▶ **Set task**:
Answer these from the NMR text below:
1. What range of Cr(acac)₃ concentrations typically works best?
2. What coefficient of variance values count as unacceptable?
3. In the starting-material-based analysis, what is the partial conversion sample?

>> start Text

To find the optimal concentration of Cr(acac)₃, measure the T₁ relaxation times (using inversion recovery) and linewidths of the peaks of interest for a series of chromium concentrations. A linewidth of 10 Hz at half height is generally the upper limit, with less than 2 Hz being ideal. Typically, concentrations of 0.5-2.0 mM Cr(acac)₃ work the best.

Stability Check

It is good practice to check that the selected sample concentration and NMR method will lead to reasonable error bars. This is easily done by repeatedly collecting spectra for a single sample. This allows problems with low S/N or spectrometer instability to be addressed before a time-consuming KIE analysis is done. Stability checks can be performed on unreacted starting material or full conversion product, so the cost in terms of synthesis is minimal.

Prepare a single NMR sample of the starting material or product that will be analyzed.
Ensure that all peaks have been unambiguously assigned.
Test the desired NMR method on the sample for several hours. If a different experiment is being used to obtain the reference peak integral (see below), test that experiment as well.
Process the data and ensure the coefficient of variance (COV) is acceptable. Ideally, the COV should be below 1%. Values of 3% or higher are unacceptable. (These values assume integrals are being averaged over groups of 32 scans.)
The COV generally correlates with signal to noise (S/N). (The Python processing pipeline will calculate S/N automatically.) However, the correlation is not exact: for example, increasing the degree of line broadening will increase S/N, but generally does not affect the COV.
Plot the integral of each peak vs. time. There should be no discernable trend and a histogram should be roughly normally distributed. Drift may indicate spectrometer instability, while outliers may suggest a transient artifact in the power supply.

Fractionation

To ensure the response factors are kept exactly the same between measurements, it is important that the same compound be quantitated in every sample.

Starting-Material-Based Analysis

The partial conversion sample is recovered starting material. The initial isotopic ratio is measured on unreacted starting material.

>> end Text
>> start Records supplied

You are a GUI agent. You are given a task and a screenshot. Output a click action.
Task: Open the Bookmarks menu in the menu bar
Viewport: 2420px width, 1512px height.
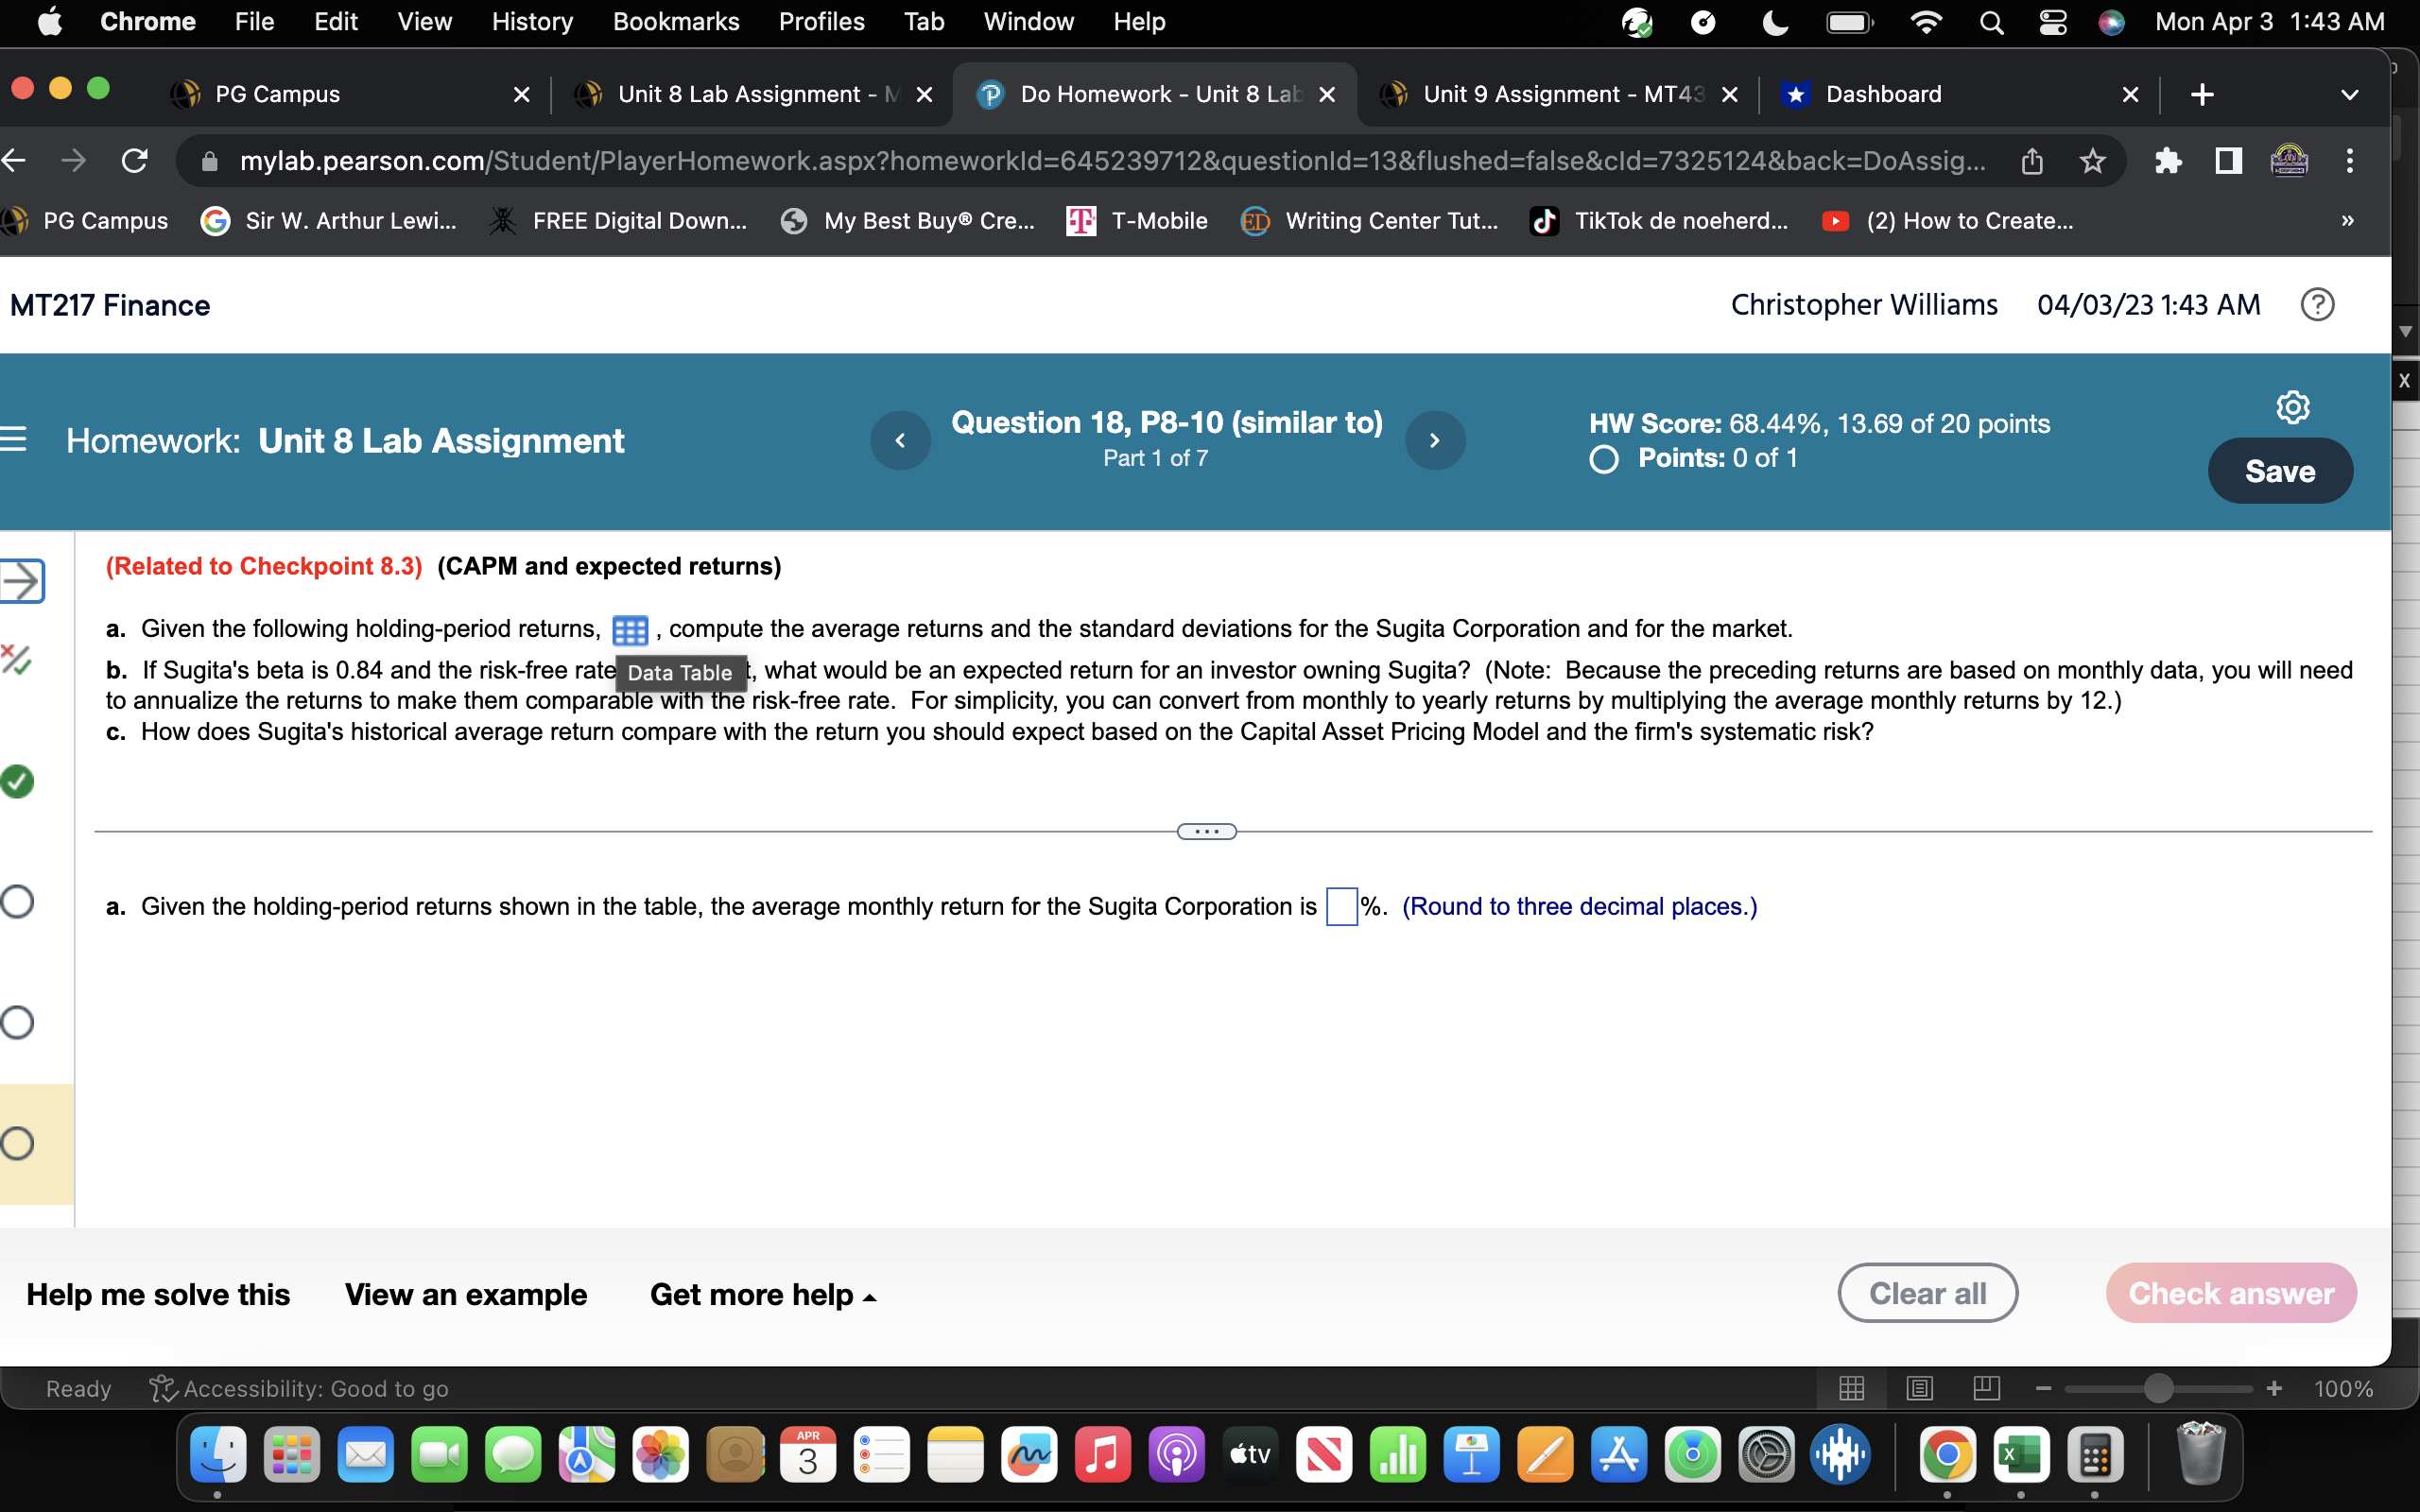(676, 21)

>> end Records supplied
>> start Records supplied

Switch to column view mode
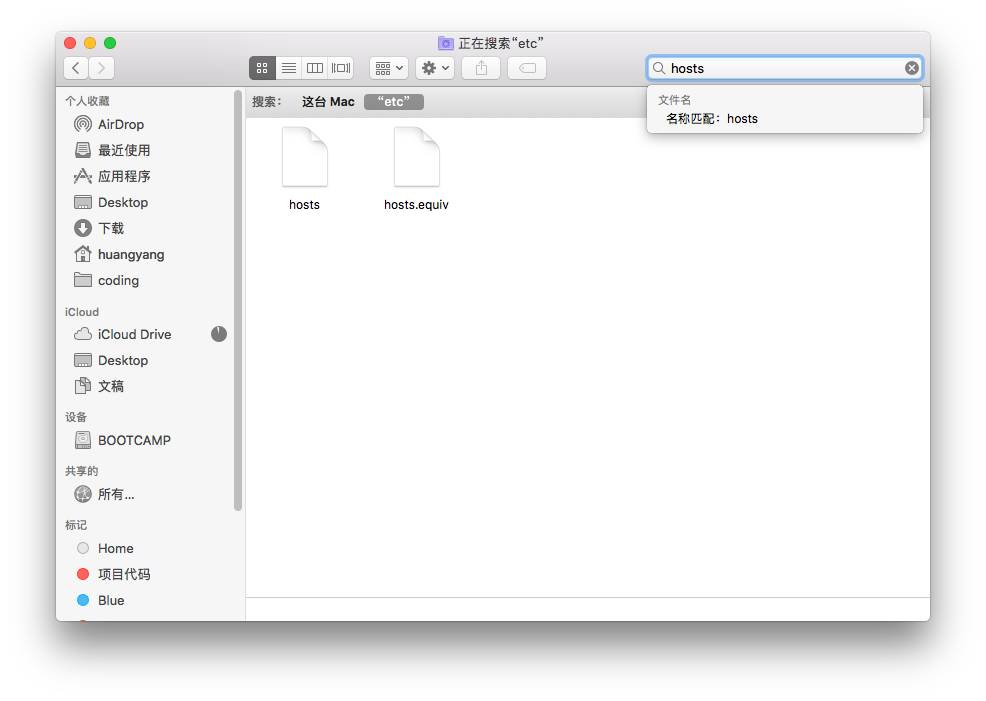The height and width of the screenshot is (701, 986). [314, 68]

>> end Records supplied

▶ **Solution to the exercise**:
1. 0.5-2.0 mM
2. 3% or higher
3. Recovered starting material